START Data under study

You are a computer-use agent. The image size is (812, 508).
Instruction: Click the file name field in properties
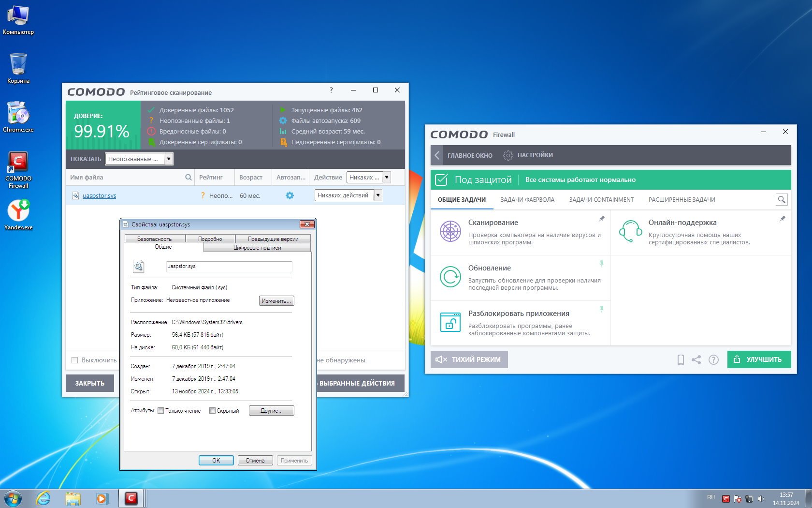click(x=229, y=267)
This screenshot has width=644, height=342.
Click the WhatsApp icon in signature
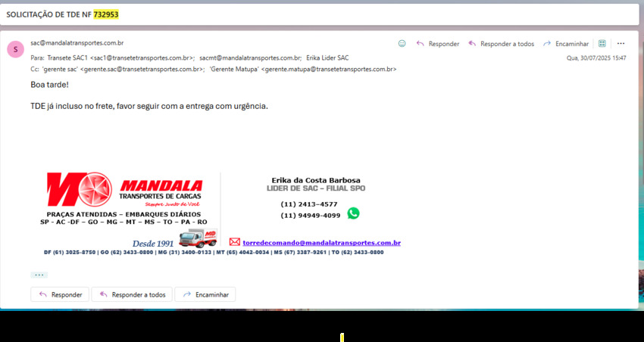[353, 213]
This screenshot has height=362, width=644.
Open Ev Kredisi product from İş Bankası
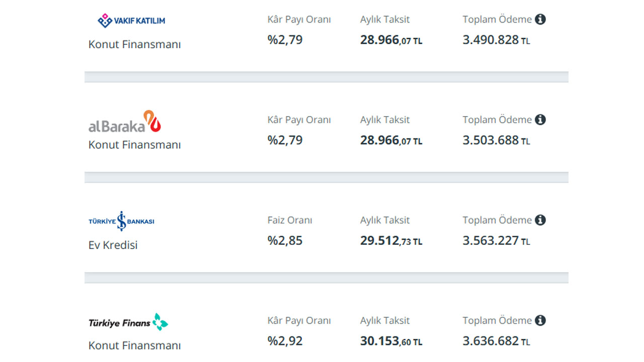pyautogui.click(x=113, y=245)
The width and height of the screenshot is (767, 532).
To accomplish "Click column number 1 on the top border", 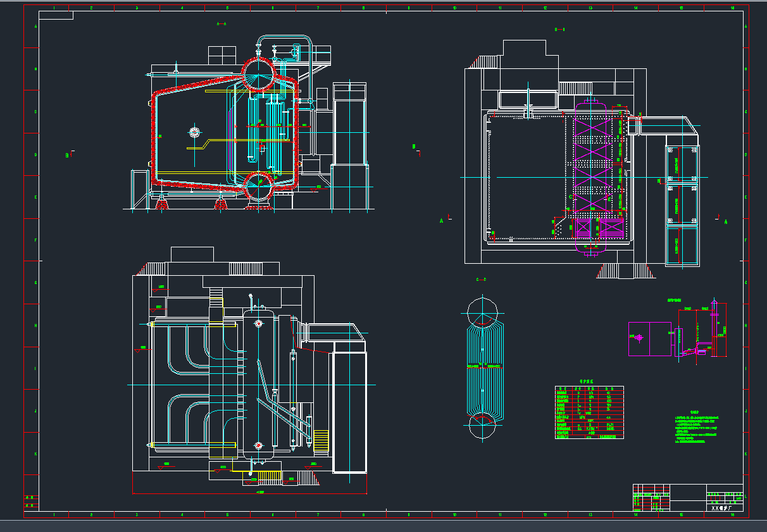I will click(x=54, y=9).
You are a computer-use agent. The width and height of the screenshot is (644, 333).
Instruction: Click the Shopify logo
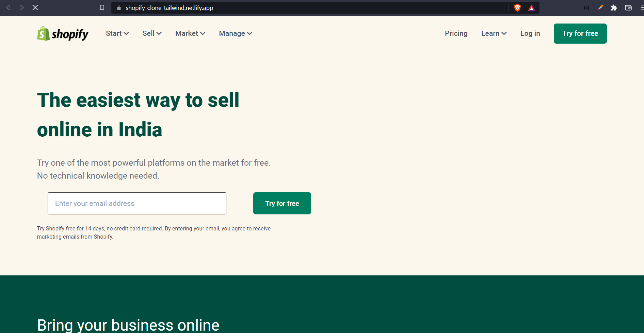[x=63, y=33]
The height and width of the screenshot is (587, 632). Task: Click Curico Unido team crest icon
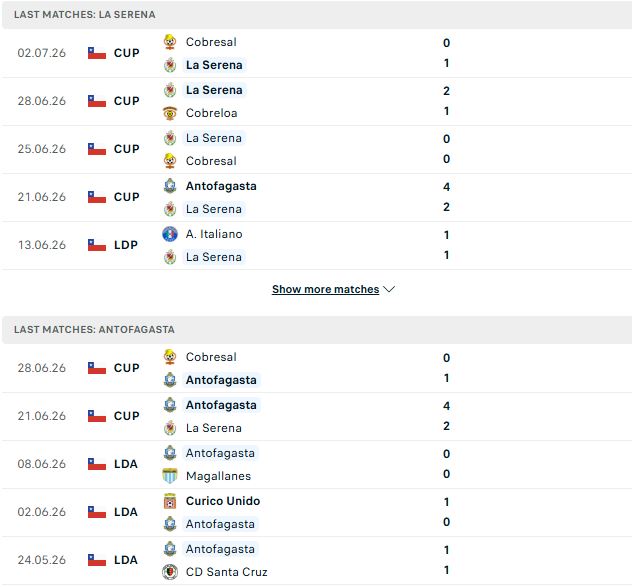[170, 501]
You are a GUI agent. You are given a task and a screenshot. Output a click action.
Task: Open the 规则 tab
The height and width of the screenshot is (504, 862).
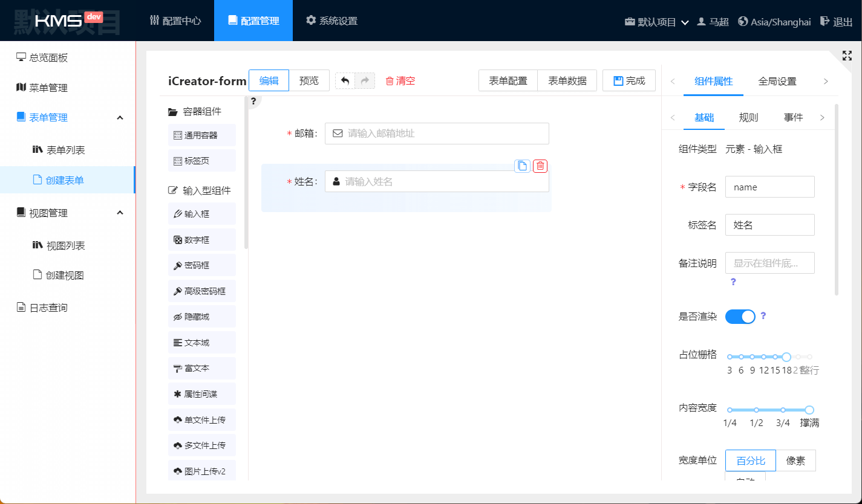[x=748, y=118]
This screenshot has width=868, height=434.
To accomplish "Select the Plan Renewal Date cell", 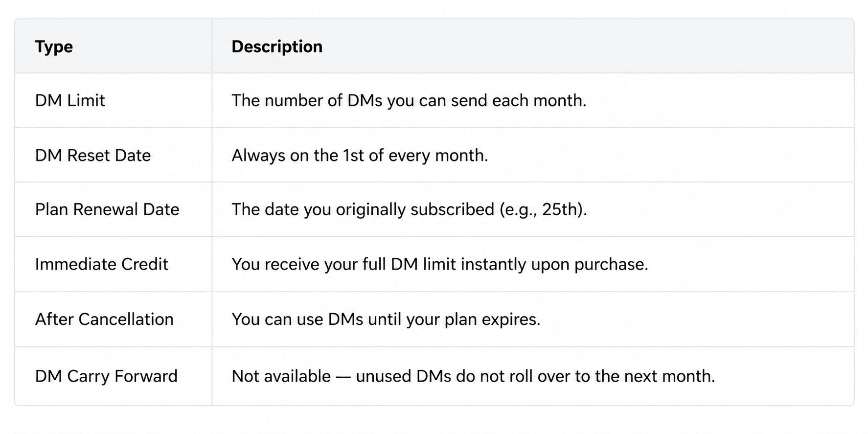I will [x=107, y=209].
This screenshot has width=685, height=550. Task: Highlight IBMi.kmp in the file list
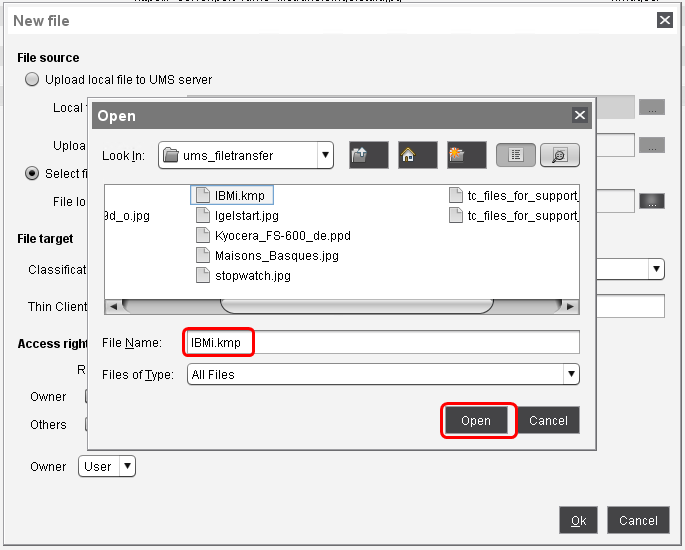click(x=238, y=196)
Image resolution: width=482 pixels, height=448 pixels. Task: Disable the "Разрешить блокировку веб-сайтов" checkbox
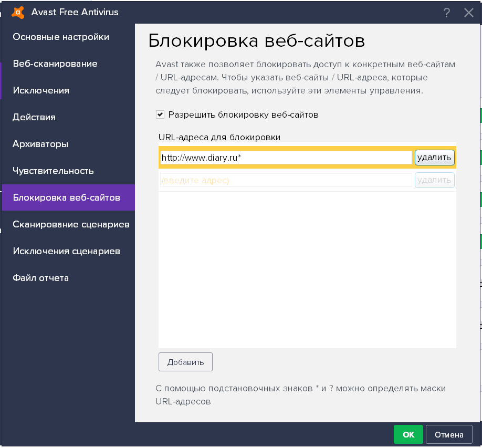click(161, 114)
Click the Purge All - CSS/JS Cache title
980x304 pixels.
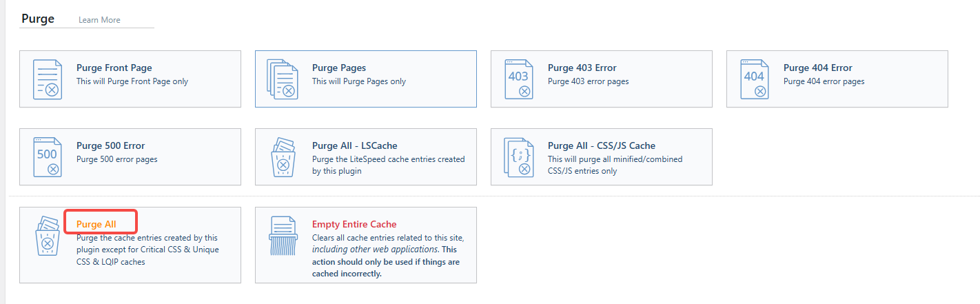pos(601,146)
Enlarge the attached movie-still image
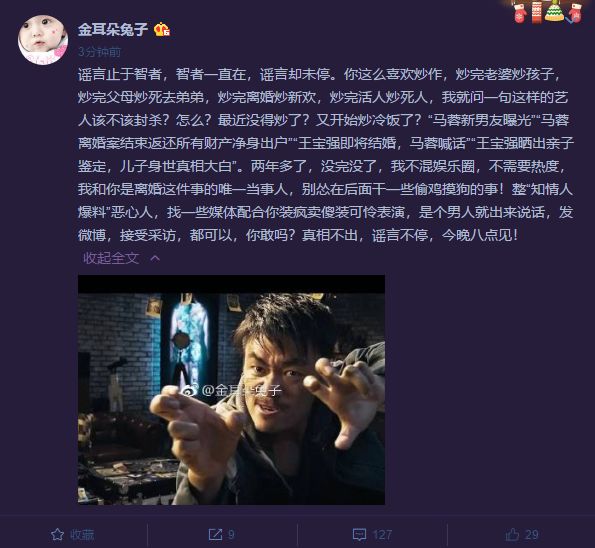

END Data under study

(Assignment) Check each line above for the string "agent", then copy the ones that have it.

(Solution to the exercise)
You are a computer-use agent. The image size is (812, 508).
You are a computer-use agent. The width and height of the screenshot is (644, 333).
You are a GUI agent. You are given a task and a screenshot. Output a click action.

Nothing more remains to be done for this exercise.